After I became a Christian during my sophomore year of college, I remember having some conversations with a Christian friend about tattoos. In my attempt to convince my friend the err of his ways, I told him tattoos were sinful, as I misapplied Bible verses and took them out of context. I was convinced that getting a tattoo was a sinful act, and surely, one cannot walk faithfully with Jesus and willfully get a tattoo.
As I grew in my Christian faith, however, I began to better understand the Christian liberty my friend explained. Sure, not everyone agrees on the issue of tattoos, and they certainly can be sinful if they, just like anything else, dishonor God and glorify sin. The Bible, despite my early misunderstandings and many others’ misrepresentations, does not condemn those who get tattoos. Rather, there is freedom to get them or to not get them.
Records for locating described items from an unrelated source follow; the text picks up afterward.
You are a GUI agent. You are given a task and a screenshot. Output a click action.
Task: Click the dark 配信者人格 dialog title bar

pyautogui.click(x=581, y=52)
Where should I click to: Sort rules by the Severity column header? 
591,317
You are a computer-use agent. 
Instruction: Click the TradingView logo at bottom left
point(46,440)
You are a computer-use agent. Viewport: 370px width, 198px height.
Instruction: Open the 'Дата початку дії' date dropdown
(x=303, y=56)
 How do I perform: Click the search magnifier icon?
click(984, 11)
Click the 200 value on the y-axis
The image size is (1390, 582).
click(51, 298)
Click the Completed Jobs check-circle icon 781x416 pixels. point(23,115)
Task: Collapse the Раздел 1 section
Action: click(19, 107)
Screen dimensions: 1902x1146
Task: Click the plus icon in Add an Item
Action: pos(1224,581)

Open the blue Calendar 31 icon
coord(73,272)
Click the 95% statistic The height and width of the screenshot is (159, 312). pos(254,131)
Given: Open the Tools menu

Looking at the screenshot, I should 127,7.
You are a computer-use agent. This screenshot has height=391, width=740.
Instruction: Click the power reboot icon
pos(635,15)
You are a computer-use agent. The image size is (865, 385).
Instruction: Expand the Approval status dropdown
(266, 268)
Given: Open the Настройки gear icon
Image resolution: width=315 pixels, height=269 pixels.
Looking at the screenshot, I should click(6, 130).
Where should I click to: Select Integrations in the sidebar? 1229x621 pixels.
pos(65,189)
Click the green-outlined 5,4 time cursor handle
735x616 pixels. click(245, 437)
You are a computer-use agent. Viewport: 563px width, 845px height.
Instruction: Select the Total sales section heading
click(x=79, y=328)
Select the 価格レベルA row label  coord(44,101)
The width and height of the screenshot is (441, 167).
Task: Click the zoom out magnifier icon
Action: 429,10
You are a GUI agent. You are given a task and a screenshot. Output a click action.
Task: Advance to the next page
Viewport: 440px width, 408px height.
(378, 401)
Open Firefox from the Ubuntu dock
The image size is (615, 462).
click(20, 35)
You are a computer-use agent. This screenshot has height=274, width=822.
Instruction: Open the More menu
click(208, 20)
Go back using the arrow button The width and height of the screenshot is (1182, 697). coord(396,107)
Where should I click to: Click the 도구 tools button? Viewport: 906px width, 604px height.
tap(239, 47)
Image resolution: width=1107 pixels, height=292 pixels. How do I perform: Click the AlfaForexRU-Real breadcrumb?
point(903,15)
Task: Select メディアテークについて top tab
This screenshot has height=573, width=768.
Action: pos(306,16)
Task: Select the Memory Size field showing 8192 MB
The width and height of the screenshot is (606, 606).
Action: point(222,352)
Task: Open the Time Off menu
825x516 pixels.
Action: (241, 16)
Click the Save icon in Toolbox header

Now, this is not a post to defend the case for tattoos or condemn the practice. A short and potentially helpful article on battling with that in your own mind is here. Rather, I simply want to make the point that what I once thought to be a form of godliness (judging others on issues of liberty, like tattoos) was actually a great deal of spiritual immaturity and ungodliness.
Do you have issues in your life like that? Are you finding yourself stumbling spiritually over the freedoms of others? If the Bible is clear on something, then let us stand up for such Truth. When the Bible is unclear, though, let us not divide.
On Sunday morning, Lord willing, I will be preaching on the “Weaker Believer Syndrome” (1 Corinthians 8:8-9; Romans 14). “Food will not make us acceptable to God. We are not inferior if we don’t eat, and we are not better if we do eat” (1 Corinthians 8:8).
Are you letting debatable things like food (and tattoos) rise to the level of that which makes us “acceptable to God?” If so, you are struggling with what Bob Ingle calls “weaker believer syndrome.” By the grace of God and a growth in spiritual maturity, you can grow past such struggles of conscience and pursue biblical unity in the body of Christ.
No, I have no desire or plans to get a tattoo. While I used to tell my parents I was going to get one as soon as I turned 18 (because they would not let me as a child), that desire diminished. I am thankful for that because I had planned on getting a really silly one that I would certainly regret today. Still, I in no way think that a Christian who gets a tattoo (as long as motives are pure and God is honored) is any less faithful to God’s Word.
Telling a Christian he is in sin for getting a cross tattoo on his forearm is no different than that same Christian telling me I am in sin if I do not get the tattoo. We can feel differently, respecting one another’s freedoms while uniting in the gospel of Jesus Christ.